More About the Author

Tony Deblauwe is the founder of HR4Change (www.hr4change.com) and has an extensive background working with individuals and corporations in the areas of organizational design, human resources management, leadership, and development. A certified coach, he received his Masters degree in Organizational Development and Human Resources from the University of San Francisco, and he has written articles for several trade publications including the Northern California Human Resources Association, Career Directors, and CareerSource magazine. Tony lives in the San Francisco Bay Area.

Customer Reviews

I found "Tangling with Tyrants" an extremely useful book, explaining a complex problem in easy to understand terms.
Joyce Reitman
As a life, business and wellness coach I believe this book will help everyone to learn more about how we interact with others and how to get better results in life.
Jeanette P. Gallagher
In today's stressful and demanding economic climate, the book provides knowledge for successfully dealing with various situations- on emotional and logical levels.
B. Nelson

Most Helpful Customer Reviews

9 of 10 people found the following review helpful By Cinnamon Brown on August 12, 2009
Format: Hardcover
I would imagine that at least once in a person's career he or she will be subject to a rather difficult boss. It has happened to me four times now out of four jobs. You take a job and are excited to start the work only to discover that instead of a helpful and supportive manager, what you're faced with is an arrogant person who constantly makes you question your own self-worth. It's a difficult work environment and one that is not conducive to productivity. Tony Deblauwe in his book, TANGLING WITH TYRANTS: MANAGING THE BALANCE OF POWER AT WORK, discusses what we as employees can do to resolve this painful situation. This book is quite the useful tool and is full of great information.

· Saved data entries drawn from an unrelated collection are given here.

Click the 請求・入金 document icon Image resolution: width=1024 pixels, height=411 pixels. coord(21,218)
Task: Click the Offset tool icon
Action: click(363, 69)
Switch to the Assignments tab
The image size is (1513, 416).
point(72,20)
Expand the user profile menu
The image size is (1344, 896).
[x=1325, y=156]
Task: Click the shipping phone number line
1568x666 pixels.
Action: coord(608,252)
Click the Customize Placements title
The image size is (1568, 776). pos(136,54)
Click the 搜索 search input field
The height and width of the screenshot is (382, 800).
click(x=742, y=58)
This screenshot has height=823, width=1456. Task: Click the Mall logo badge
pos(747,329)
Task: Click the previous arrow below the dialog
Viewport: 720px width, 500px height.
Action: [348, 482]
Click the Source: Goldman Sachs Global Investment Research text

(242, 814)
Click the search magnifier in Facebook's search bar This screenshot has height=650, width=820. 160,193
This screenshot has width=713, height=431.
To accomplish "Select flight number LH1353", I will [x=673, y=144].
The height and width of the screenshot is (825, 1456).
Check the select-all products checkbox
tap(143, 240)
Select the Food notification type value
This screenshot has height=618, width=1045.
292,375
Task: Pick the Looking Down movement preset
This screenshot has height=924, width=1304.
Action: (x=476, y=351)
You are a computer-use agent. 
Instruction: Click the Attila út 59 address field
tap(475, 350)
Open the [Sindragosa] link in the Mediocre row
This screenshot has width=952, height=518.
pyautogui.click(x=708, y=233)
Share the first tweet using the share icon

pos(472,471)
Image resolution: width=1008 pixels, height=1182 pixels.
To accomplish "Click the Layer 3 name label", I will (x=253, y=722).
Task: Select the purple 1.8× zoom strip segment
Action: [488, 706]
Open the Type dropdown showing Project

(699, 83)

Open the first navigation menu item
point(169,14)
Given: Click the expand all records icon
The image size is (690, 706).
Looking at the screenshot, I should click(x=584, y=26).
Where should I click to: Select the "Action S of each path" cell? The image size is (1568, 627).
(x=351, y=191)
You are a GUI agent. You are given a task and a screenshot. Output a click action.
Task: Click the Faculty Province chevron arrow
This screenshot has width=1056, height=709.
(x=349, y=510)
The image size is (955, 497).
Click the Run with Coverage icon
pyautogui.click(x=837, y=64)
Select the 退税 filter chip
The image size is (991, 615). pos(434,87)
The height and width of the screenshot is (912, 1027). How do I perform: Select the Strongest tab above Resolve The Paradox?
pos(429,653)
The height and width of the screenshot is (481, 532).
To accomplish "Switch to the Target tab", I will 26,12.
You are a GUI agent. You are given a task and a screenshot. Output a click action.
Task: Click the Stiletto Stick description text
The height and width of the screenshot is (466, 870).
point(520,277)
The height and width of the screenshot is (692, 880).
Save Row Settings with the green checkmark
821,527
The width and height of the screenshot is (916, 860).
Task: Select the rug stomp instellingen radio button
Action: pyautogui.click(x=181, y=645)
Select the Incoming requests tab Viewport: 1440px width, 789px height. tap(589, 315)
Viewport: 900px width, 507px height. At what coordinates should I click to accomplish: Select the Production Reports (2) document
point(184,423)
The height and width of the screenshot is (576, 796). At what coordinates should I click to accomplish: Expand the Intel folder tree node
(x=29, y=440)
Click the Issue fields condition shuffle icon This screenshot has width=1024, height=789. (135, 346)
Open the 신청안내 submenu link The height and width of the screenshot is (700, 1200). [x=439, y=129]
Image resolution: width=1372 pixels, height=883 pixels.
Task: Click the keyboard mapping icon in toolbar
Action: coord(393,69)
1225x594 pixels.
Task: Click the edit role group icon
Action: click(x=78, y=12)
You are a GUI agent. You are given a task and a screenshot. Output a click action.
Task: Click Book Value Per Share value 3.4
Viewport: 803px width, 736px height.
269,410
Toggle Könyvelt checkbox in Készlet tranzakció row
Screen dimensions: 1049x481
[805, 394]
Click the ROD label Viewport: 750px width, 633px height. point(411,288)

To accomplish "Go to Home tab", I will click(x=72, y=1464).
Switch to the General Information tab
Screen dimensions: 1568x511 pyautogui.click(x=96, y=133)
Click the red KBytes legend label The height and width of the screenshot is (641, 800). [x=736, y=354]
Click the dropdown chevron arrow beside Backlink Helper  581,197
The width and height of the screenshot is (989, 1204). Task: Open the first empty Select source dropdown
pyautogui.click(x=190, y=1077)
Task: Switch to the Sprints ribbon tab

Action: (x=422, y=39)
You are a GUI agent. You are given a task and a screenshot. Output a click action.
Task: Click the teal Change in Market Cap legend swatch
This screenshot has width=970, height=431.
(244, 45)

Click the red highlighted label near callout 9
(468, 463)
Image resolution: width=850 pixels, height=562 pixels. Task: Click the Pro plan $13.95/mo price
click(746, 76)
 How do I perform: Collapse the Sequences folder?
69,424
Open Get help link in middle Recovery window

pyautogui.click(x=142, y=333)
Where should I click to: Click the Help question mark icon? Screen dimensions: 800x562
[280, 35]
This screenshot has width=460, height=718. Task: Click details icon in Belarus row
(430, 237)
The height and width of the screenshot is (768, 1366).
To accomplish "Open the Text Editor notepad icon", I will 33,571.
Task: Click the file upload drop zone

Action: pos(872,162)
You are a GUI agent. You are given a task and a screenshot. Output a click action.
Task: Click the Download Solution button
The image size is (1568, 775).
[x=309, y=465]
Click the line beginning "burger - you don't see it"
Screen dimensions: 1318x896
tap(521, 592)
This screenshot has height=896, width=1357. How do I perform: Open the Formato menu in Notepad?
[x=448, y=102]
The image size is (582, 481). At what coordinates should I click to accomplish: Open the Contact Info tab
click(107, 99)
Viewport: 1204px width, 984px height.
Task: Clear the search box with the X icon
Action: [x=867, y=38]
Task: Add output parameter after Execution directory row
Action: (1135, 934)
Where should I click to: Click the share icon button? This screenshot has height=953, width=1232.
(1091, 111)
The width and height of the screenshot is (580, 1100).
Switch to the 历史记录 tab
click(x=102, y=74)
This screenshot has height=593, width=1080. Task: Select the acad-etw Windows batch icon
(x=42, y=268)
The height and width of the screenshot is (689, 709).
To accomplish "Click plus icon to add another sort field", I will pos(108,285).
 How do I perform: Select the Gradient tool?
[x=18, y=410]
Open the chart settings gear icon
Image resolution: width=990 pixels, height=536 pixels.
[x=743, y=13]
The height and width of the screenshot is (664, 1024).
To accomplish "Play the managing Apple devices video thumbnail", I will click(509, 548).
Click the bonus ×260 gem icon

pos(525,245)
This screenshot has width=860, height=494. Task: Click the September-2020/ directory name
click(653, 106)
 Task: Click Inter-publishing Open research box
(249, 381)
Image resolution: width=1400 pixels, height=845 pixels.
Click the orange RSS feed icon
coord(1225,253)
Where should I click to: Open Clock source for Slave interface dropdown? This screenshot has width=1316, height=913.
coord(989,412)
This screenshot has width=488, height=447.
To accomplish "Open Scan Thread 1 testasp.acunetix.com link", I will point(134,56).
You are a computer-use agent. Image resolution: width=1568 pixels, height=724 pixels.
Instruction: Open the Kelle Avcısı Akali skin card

Sometimes, it's hard for us to imagine our workplace being any different than it already is. We accept the reality of the situation and, especially in today's economy, keep trudging along and attempting to make the most out of a bad situation. Well, Deblauwe's point of view is that we don't have to just accept a negative work environment. If our boss is what's making our working lives miserable, there are solutions to the problem.

Deblauwe uses his experiences to outline what negative behavior looks like, how it affects the employee and how we can find a suitable compromise and increase the quality of our work environment. This is probably one of the most useful parts of the book, in my opinion. Deblauwe is now just another "expert" coming in and giving his opinion. He been there and done that. He's worked in Human Resources and seen other employees in the same situation. Deblauwe really seems to know what he is talking about and infuses TANGLING WITH TYRANTS with his knowledge.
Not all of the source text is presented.